#### Exercise objective
Pull out the lines below word for word, starting at the line that has "You are a computer-use" and stopping after the line that has "point(589,823)". Leave the pictures out of your answer.

#### Provided entries
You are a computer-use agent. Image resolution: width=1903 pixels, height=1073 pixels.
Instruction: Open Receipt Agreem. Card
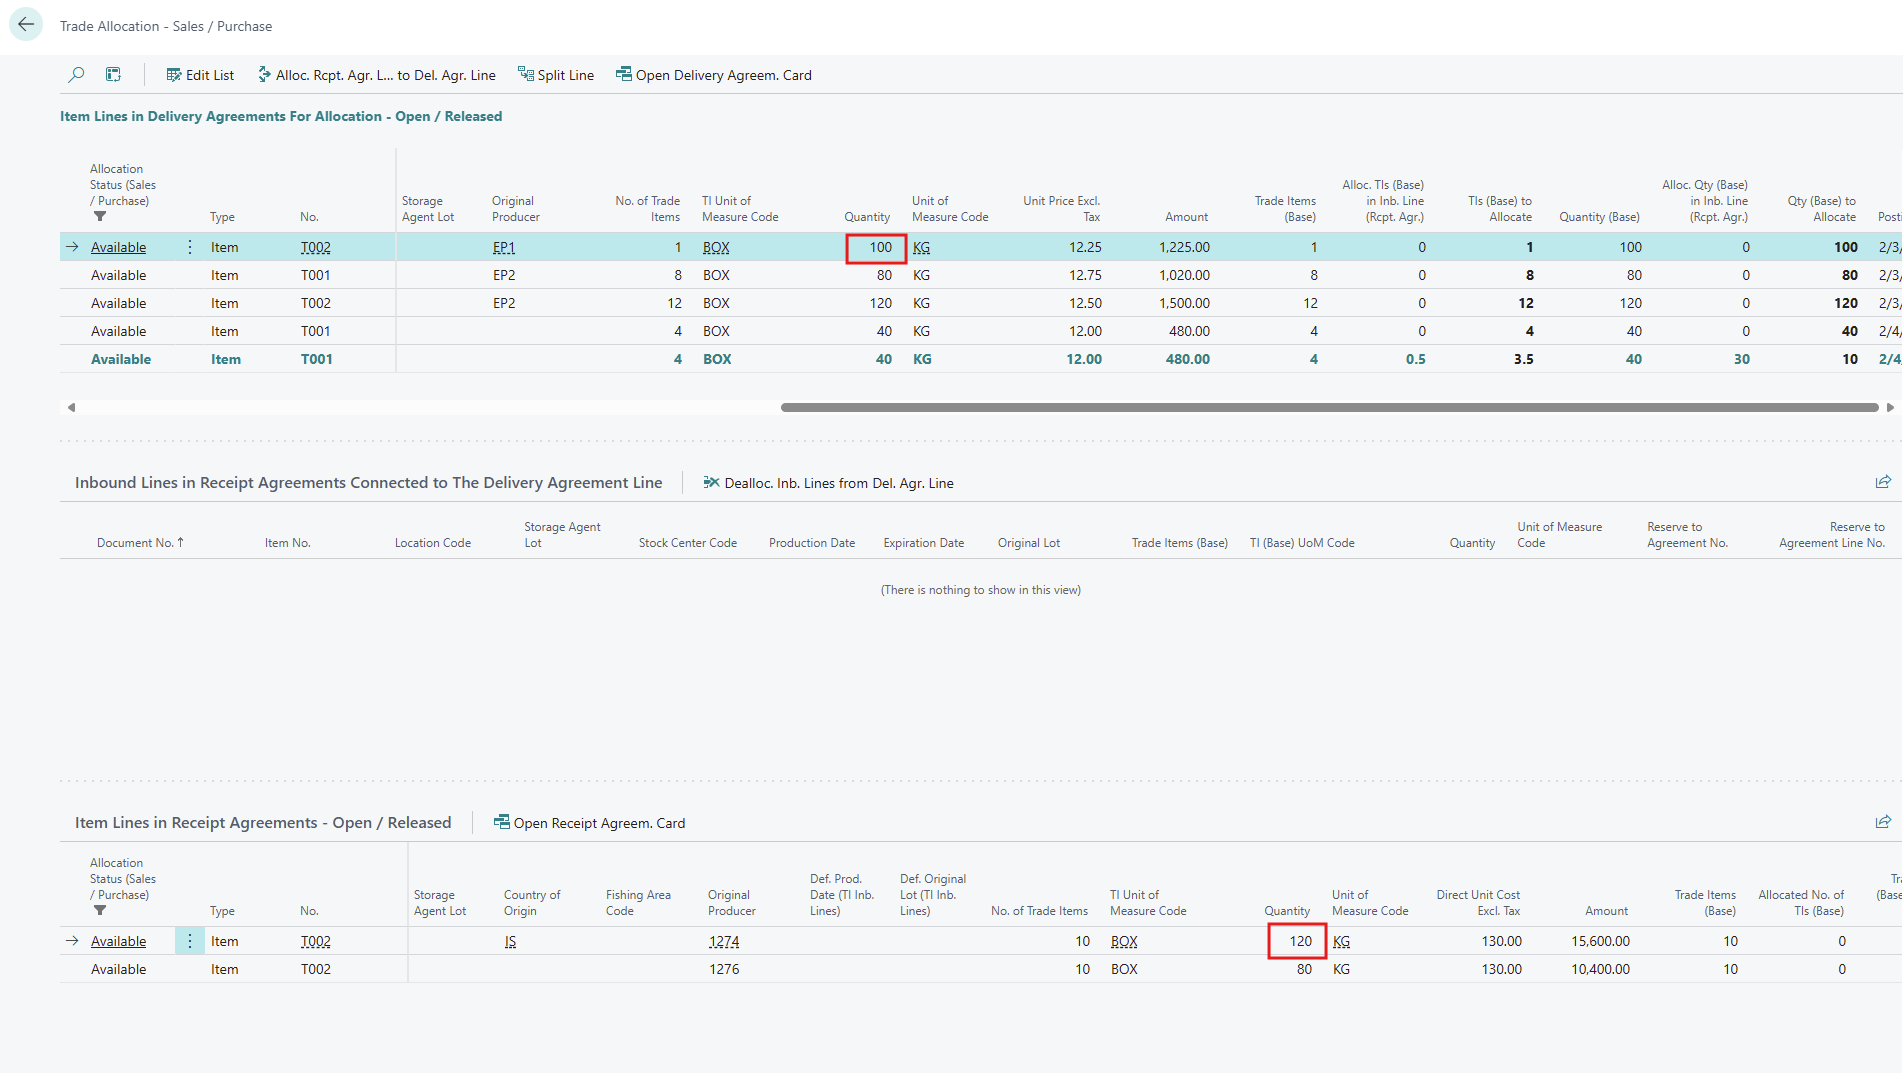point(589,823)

...

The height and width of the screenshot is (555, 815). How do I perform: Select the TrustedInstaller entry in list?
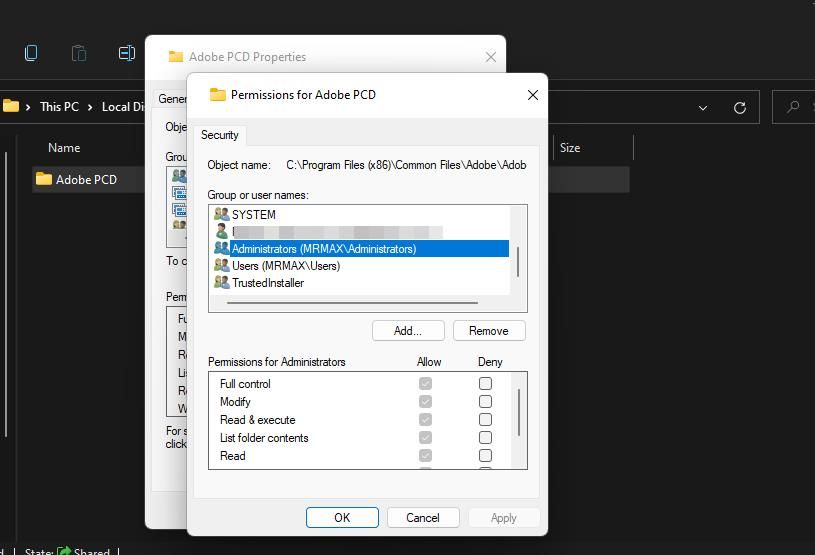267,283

#### Worked solution
You are a computer-use agent. Image resolution: width=1903 pixels, height=1073 pixels.
Instruction: Open Receipt Agreem. Card
point(589,823)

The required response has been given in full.